Aseptic Technique & Sterile Field Maintenance
Clinical Objective
Maintain an uncompromised sterile field throughout the procedure by establishing clear boundaries, enforcing behavioral discipline, and responding immediately to any breach. Sterile field failures are a primary cause of preventable intraoperative contamination.
Protocol Steps
- 1
Establish the sterile field only when the surgical team is present and prepared to proceed.
- 2
Clearly define sterile boundaries: front of gown (chest to waist), gloved hands above waist.
- 3
Open and transfer sterile items using aseptic non-touch technique — never reach across a sterile field.
- 4
Maintain a 30 cm minimum distance between sterile and non-sterile personnel.
- 5
Keep sterile instruments and materials within the visual field at all times.
- 6
Verbally announce and immediately address any contamination event — no exceptions.
- 7
Restrict movement in and out of the OR to essential personnel only during the procedure.
Key Pitfalls to Avoid
Turning away from or lowering hands below the sterile field — a lapse in visual control introduces contamination risk.
Passing items across a sterile field rather than handing them around or below.
Allowing non-scrubbed personnel to approach within the sterile zone.
Delaying acknowledgment of a contamination event to 'not interrupt' the case.

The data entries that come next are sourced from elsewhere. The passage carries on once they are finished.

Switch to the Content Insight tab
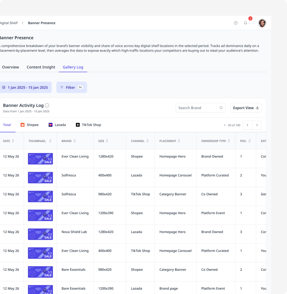The width and height of the screenshot is (287, 294). click(x=41, y=67)
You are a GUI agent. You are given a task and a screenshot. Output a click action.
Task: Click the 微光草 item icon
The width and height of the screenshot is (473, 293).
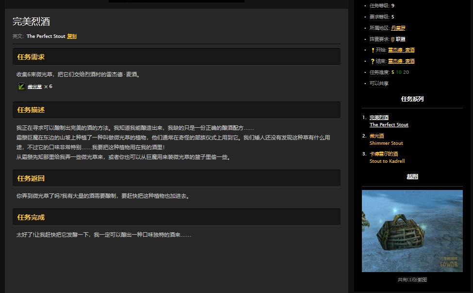pos(21,86)
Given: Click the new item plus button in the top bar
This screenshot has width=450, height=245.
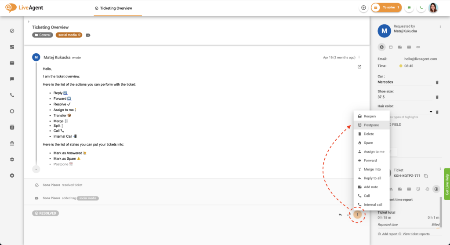Looking at the screenshot, I should click(x=363, y=7).
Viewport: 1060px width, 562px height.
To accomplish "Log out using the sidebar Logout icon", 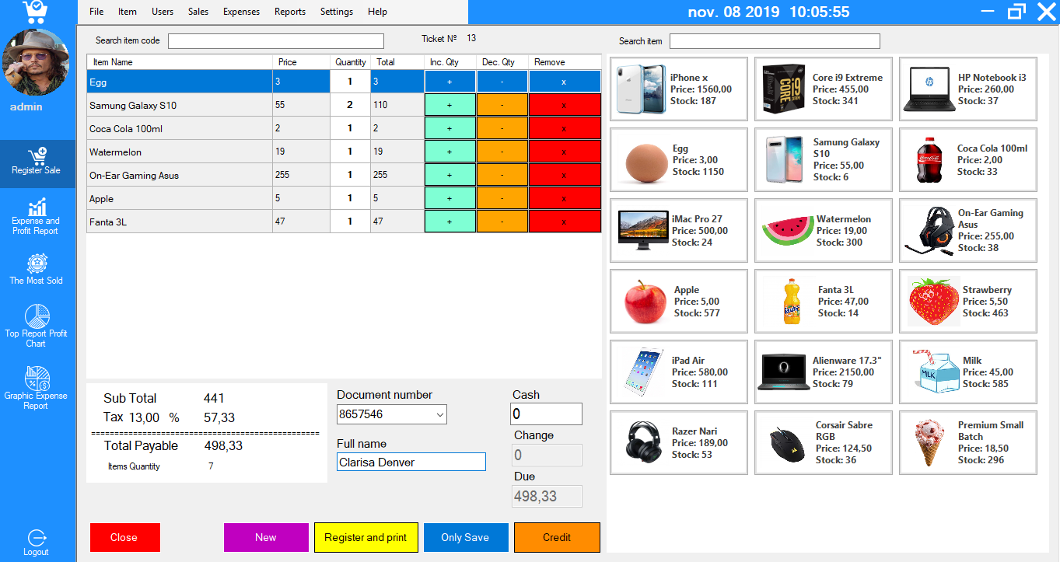I will (x=37, y=540).
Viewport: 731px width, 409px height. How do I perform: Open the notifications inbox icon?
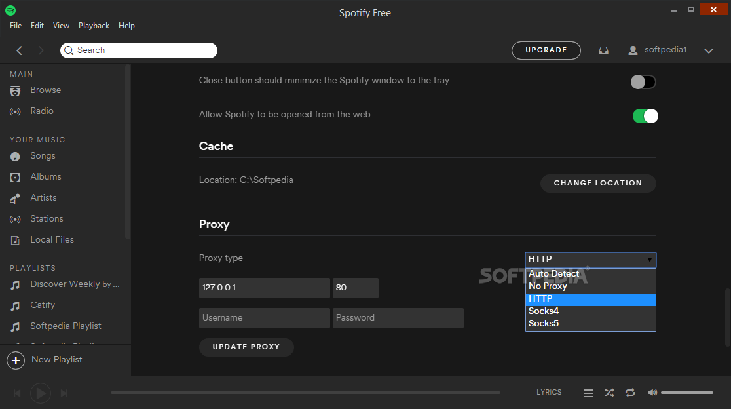pyautogui.click(x=603, y=50)
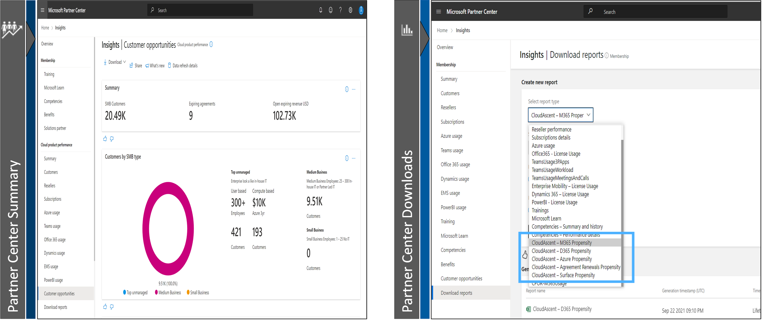Click the info icon on Customers by SMB type

tap(347, 158)
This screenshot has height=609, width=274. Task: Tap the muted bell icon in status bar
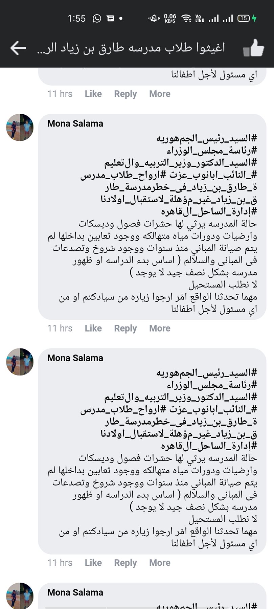[x=154, y=18]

Sterile technique is fundamentally a culture issue, not a knowledge issue. Every surgeon knows the rules. The failures happen when the culture normalizes small shortcuts: hands momentarily dropping, a brief reach across the field, a contamination event that goes unmentioned. The standard must be that any contamination is named, out loud, immediately — with no blame and no delay. If your team cannot say 'contamination' without tension, that is the real problem to solve.